Pam over at Advertising For Love (a very fun blog, by the way - well worth your time to pop over there and read a few posts) recently mentioned Wanted-Correspondence: Women's Letters to a Union Soldier. When I followed her link, I was fascinated and knew I just had to get my own copy of this book.
(Note to self: Add this book to Christmas list. Highlight. Tape list to husband's forehead.)
During the Civil War, Union soldier Lewis Lybarger placed an ad in a newspaper, looking for correspondents. Over 150 women wrote to him! He carried their letters for the three years he was in the military. 100 years later, the letters were discovered in an attic trunk, and eventually became the basis of this book.
There is something about letters that has always caught my imagination. I once wrote to a friend that writing a letter was like sending a piece of yourself off into limbo. You write it, thinking of the person you are writing to, imagining his reactions, but with no real idea how your words will be received. Sometimes you aren't even sure if the letter even got there.

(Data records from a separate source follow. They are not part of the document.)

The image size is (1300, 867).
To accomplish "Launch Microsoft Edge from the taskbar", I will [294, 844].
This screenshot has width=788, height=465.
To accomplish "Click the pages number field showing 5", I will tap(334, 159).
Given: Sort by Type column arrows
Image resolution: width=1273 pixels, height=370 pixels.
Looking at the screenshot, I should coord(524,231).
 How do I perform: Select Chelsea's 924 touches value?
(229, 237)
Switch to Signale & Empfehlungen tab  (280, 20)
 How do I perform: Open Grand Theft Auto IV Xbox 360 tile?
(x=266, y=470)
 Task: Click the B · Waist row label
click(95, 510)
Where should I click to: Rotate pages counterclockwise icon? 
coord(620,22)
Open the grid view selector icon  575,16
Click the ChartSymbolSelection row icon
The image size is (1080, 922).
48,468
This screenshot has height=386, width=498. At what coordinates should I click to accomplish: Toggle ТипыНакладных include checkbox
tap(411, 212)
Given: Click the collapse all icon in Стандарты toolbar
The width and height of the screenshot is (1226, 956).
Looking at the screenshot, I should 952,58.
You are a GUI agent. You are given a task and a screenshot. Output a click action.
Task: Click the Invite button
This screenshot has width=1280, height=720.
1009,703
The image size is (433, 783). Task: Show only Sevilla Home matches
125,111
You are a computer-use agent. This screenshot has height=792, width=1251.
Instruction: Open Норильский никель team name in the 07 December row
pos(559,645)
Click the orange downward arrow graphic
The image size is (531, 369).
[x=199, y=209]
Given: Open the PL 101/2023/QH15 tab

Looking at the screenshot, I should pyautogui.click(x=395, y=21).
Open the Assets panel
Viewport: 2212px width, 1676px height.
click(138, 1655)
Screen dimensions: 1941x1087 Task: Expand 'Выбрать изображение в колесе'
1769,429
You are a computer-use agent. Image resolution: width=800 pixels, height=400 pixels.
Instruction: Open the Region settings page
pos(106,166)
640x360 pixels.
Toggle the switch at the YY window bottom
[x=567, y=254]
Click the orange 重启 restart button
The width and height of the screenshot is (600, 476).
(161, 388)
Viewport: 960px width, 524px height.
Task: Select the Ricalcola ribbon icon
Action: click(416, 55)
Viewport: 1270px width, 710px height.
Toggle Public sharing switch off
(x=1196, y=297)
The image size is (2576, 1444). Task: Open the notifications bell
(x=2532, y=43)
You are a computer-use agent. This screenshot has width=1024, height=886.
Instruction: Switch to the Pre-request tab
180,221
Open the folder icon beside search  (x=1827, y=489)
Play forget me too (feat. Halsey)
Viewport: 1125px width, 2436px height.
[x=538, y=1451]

And here are 150 women, writing to the same man. Did he write back to any of them? Why did they write to him? What were they hoping for? Romance? Moral support for a lonely soldier? Was he taking the place of a loved one who was beyond letters?
I want to find out.
Book: Wanted - Correspondence: Women's Letters to a Union Soldier, edited by Nancy L. Rhoades and Lucy E. Bailey
3 comments:
It's now on my Christmas wish list :) Thanks!! Have you ever read Angle of Repose? It doesn't focus solely on letter writing, but it's definitely a strong theme. Plus Wallace Stegner is one of my favorite authors!
If that man were alive today we'd probably think he was a jerk... or a womanizer. Like one of those men who has wives spread out all over the place and none of them knows about each other.
But I admit a romantic fascination.
Have you read 84 Charing Cross Road?
It's good... also it's a really quick read.
Very intriguing. Will have to check it out.